◆ STATED GOAL:
Quote the listing below verbatim, only the part that opens with the line containing "Open the tab search dropdown arrow" and closes with the line containing "(x=332, y=44)", both of those lines included.

<<<<

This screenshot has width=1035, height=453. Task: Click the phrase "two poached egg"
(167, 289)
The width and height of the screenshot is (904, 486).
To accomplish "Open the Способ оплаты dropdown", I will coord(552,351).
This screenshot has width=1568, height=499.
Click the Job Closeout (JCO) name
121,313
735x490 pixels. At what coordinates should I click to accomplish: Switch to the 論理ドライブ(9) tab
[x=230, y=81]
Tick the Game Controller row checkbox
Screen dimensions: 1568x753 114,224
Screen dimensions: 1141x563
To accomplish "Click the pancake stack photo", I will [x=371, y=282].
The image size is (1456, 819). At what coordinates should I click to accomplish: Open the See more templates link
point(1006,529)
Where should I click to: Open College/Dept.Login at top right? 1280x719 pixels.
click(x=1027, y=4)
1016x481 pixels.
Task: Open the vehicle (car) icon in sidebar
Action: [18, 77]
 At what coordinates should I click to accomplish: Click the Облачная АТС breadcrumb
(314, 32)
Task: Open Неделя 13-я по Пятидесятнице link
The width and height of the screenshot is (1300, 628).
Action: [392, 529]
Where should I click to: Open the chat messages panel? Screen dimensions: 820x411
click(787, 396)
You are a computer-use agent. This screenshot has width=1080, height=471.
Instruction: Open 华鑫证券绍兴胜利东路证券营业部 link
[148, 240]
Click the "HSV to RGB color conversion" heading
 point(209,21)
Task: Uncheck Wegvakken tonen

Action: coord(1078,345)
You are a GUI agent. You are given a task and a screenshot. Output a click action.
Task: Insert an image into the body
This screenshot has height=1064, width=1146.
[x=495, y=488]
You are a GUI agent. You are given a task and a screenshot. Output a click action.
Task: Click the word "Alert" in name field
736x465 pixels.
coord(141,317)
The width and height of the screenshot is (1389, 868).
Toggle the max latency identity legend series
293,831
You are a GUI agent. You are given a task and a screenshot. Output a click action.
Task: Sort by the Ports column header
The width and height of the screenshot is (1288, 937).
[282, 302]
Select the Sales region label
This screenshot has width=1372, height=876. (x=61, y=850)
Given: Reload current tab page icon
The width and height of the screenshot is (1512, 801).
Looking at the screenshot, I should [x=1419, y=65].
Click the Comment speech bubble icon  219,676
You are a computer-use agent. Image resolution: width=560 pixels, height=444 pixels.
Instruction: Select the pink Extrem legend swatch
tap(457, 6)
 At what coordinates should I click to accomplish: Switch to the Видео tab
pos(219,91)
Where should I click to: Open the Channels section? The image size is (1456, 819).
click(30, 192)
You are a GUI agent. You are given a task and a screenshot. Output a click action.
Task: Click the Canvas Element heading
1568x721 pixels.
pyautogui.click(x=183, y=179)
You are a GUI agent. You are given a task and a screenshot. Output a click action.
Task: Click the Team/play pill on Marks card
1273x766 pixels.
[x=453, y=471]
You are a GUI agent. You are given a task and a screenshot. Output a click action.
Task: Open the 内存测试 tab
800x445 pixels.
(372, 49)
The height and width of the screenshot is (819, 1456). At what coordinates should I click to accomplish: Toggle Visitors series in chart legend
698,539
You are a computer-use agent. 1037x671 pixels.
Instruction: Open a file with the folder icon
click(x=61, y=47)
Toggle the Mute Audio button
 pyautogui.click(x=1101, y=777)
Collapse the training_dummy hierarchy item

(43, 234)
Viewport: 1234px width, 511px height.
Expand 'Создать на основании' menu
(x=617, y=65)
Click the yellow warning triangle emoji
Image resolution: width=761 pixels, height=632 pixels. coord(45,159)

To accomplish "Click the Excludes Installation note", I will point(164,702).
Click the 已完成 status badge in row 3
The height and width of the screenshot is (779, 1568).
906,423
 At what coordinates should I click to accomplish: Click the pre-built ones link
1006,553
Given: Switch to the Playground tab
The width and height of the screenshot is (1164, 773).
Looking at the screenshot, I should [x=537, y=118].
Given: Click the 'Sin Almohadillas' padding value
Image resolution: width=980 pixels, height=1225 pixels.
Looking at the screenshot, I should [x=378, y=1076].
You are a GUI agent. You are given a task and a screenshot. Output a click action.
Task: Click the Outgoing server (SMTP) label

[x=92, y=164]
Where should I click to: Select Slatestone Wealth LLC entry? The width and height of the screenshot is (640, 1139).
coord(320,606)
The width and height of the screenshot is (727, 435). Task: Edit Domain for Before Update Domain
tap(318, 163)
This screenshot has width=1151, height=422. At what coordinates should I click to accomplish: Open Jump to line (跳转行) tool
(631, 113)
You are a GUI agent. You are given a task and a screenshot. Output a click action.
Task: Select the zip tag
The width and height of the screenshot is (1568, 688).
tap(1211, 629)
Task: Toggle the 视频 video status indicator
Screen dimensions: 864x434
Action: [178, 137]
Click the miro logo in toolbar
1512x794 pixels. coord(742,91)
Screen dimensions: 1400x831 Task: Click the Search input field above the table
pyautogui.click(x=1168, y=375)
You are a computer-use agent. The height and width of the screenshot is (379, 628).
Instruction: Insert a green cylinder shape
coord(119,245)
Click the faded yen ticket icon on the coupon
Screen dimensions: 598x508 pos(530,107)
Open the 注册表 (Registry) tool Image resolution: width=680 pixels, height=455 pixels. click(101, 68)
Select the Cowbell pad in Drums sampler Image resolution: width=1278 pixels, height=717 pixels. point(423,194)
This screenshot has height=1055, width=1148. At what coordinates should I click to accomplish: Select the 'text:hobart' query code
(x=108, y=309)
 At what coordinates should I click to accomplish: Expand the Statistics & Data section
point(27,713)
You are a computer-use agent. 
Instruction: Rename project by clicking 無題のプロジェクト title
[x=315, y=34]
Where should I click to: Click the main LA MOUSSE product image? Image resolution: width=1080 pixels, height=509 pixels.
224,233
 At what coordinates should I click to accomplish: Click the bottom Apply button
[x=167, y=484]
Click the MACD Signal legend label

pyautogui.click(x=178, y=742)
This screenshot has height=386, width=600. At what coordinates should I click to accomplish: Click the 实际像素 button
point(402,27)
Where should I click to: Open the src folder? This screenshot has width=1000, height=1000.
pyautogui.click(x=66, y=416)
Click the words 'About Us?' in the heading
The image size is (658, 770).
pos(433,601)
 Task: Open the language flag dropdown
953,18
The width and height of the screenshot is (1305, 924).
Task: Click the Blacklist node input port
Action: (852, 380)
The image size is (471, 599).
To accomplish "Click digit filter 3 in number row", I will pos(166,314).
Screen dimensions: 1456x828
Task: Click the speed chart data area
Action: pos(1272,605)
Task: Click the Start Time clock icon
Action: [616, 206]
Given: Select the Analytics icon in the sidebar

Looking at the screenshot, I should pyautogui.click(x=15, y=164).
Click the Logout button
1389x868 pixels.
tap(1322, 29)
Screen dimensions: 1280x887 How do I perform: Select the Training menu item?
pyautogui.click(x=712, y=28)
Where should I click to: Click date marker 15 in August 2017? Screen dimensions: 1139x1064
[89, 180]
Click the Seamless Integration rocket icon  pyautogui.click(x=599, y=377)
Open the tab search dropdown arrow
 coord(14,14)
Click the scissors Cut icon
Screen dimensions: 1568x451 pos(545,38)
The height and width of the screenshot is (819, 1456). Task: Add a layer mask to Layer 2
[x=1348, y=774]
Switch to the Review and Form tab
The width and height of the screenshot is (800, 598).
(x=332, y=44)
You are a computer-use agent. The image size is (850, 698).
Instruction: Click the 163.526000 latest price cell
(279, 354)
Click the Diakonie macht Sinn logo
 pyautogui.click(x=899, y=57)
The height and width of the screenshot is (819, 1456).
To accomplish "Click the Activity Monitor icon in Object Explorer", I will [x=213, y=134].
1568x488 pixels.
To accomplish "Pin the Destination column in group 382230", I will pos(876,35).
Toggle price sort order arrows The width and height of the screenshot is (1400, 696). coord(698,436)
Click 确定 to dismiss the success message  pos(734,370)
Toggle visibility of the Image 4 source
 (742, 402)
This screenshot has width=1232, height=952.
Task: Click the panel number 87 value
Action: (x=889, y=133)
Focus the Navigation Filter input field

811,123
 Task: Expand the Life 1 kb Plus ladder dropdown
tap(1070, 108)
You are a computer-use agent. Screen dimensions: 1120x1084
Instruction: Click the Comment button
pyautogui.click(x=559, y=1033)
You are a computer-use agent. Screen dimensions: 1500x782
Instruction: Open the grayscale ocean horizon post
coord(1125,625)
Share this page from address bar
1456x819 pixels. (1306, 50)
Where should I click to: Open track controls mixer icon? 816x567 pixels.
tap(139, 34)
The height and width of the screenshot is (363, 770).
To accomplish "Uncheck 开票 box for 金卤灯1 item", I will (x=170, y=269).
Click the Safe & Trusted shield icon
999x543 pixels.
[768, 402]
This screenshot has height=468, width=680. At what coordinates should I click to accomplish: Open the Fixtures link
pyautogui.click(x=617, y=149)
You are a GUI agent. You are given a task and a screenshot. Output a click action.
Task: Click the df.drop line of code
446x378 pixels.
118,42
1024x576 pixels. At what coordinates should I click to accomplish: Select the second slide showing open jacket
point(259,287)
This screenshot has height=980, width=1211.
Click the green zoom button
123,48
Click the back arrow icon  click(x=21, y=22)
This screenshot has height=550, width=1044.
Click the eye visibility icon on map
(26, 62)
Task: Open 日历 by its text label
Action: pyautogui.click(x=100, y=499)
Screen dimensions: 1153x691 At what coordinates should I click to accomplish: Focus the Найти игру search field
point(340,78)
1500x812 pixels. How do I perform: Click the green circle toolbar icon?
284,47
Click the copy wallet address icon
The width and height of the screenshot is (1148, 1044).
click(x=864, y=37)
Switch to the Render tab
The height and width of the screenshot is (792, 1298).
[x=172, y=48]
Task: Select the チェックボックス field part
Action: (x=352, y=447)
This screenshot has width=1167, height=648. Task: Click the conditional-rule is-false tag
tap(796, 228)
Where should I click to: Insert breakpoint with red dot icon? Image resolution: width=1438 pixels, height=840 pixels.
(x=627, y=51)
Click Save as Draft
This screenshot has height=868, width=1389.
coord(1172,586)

>>>>

◆ REPLY TO THE TASK:
Open the tab search dropdown arrow
 coord(14,14)
Click the scissors Cut icon
Screen dimensions: 1568x451 pos(545,38)
The height and width of the screenshot is (819, 1456). Task: Add a layer mask to Layer 2
[x=1348, y=774]
Switch to the Review and Form tab
The width and height of the screenshot is (800, 598).
(x=332, y=44)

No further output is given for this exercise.